▶ SOURCE MATERIAL:
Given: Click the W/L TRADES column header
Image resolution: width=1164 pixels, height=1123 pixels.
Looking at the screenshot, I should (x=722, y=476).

* * *

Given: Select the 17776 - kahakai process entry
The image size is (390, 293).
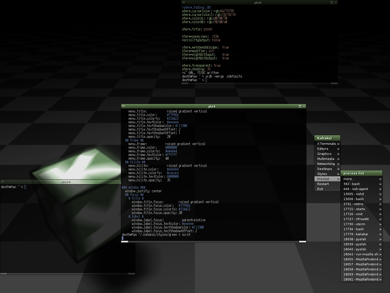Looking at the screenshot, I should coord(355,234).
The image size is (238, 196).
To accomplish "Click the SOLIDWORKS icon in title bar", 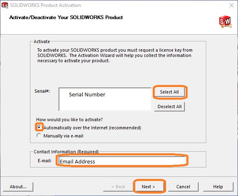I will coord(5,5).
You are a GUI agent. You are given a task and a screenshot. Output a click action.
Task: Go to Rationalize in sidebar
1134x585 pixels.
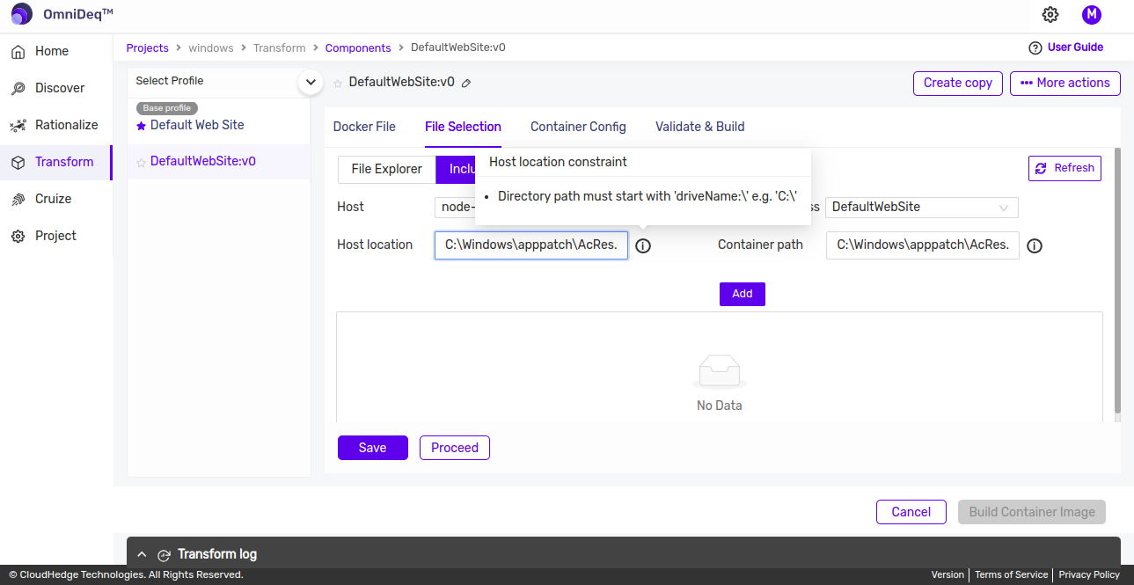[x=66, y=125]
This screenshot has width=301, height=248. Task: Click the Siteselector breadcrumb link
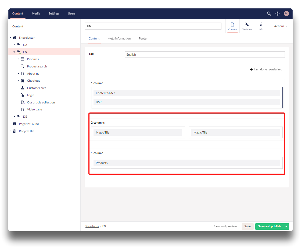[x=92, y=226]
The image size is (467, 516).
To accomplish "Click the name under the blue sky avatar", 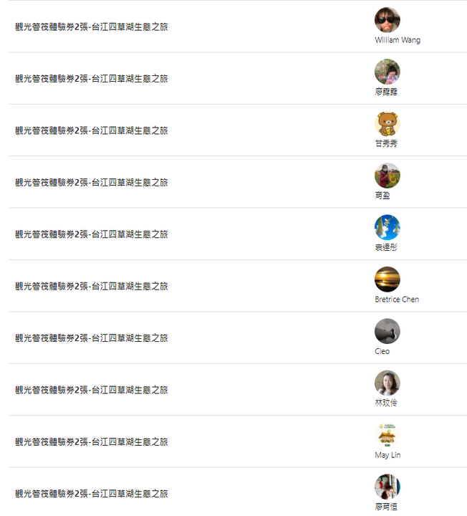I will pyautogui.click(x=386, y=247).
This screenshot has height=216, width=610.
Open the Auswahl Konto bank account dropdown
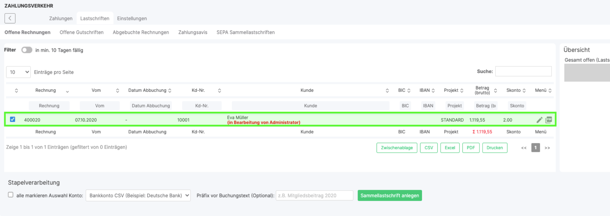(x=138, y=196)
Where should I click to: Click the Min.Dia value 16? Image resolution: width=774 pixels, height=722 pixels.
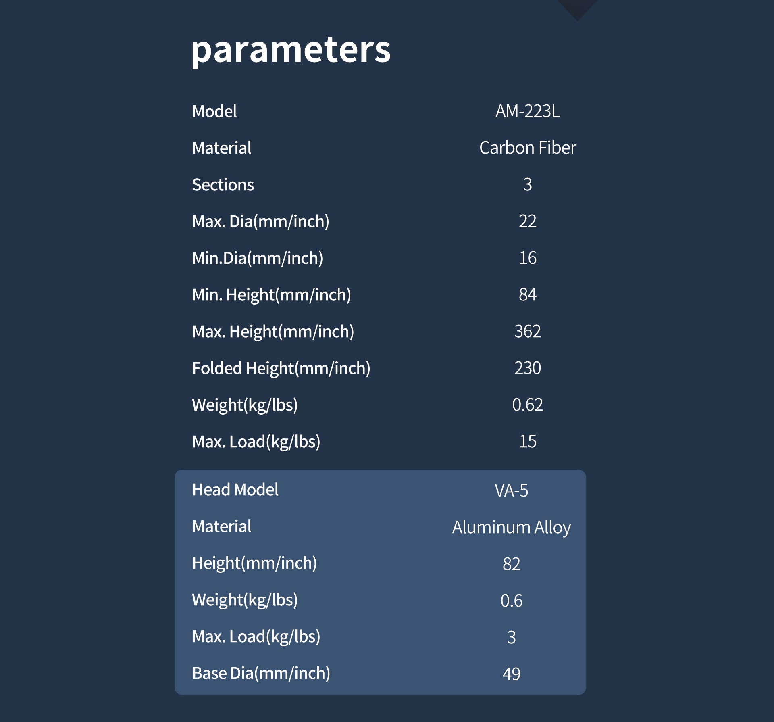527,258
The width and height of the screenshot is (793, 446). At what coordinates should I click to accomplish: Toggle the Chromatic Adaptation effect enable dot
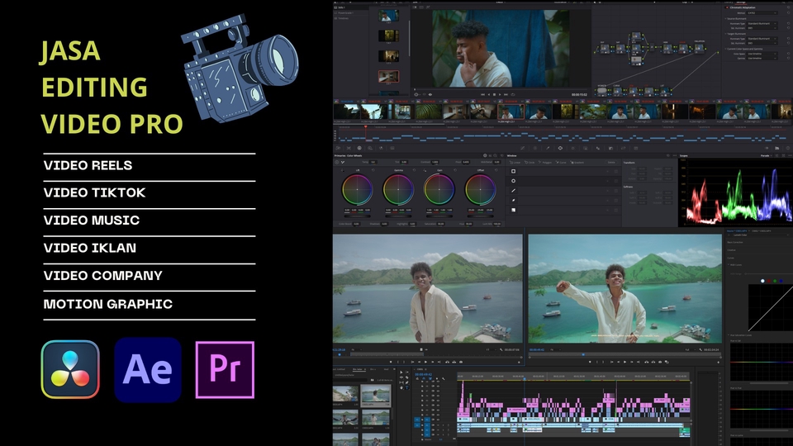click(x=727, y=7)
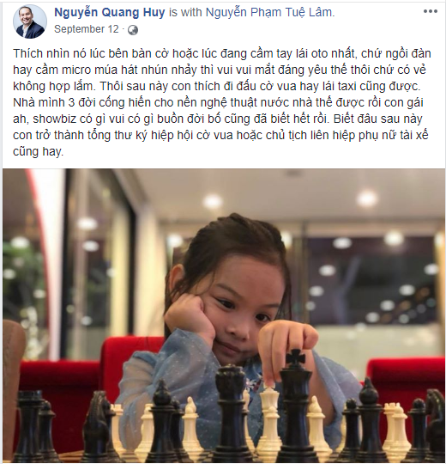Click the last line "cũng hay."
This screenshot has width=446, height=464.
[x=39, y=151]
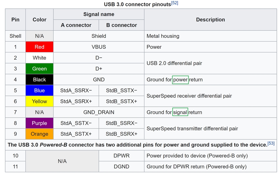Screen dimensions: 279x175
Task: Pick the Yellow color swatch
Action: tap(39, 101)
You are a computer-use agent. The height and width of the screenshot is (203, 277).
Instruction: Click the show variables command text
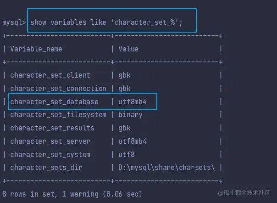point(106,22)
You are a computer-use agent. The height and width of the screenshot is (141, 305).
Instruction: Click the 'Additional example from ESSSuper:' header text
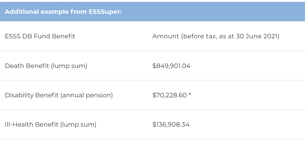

---

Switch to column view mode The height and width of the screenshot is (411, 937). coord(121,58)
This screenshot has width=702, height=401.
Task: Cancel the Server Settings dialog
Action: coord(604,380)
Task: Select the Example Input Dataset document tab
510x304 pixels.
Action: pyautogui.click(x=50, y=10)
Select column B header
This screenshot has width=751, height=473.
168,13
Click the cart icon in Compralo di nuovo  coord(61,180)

▶ TASK INSTRUCTIONS:
Lines above that contain the string "header" make up the answer.

▶ EXERCISE OUTPUT:
Given: Click the W/L TRADES column header
Instruction: Click the 'Additional example from ESSSuper:' header text
Select column B header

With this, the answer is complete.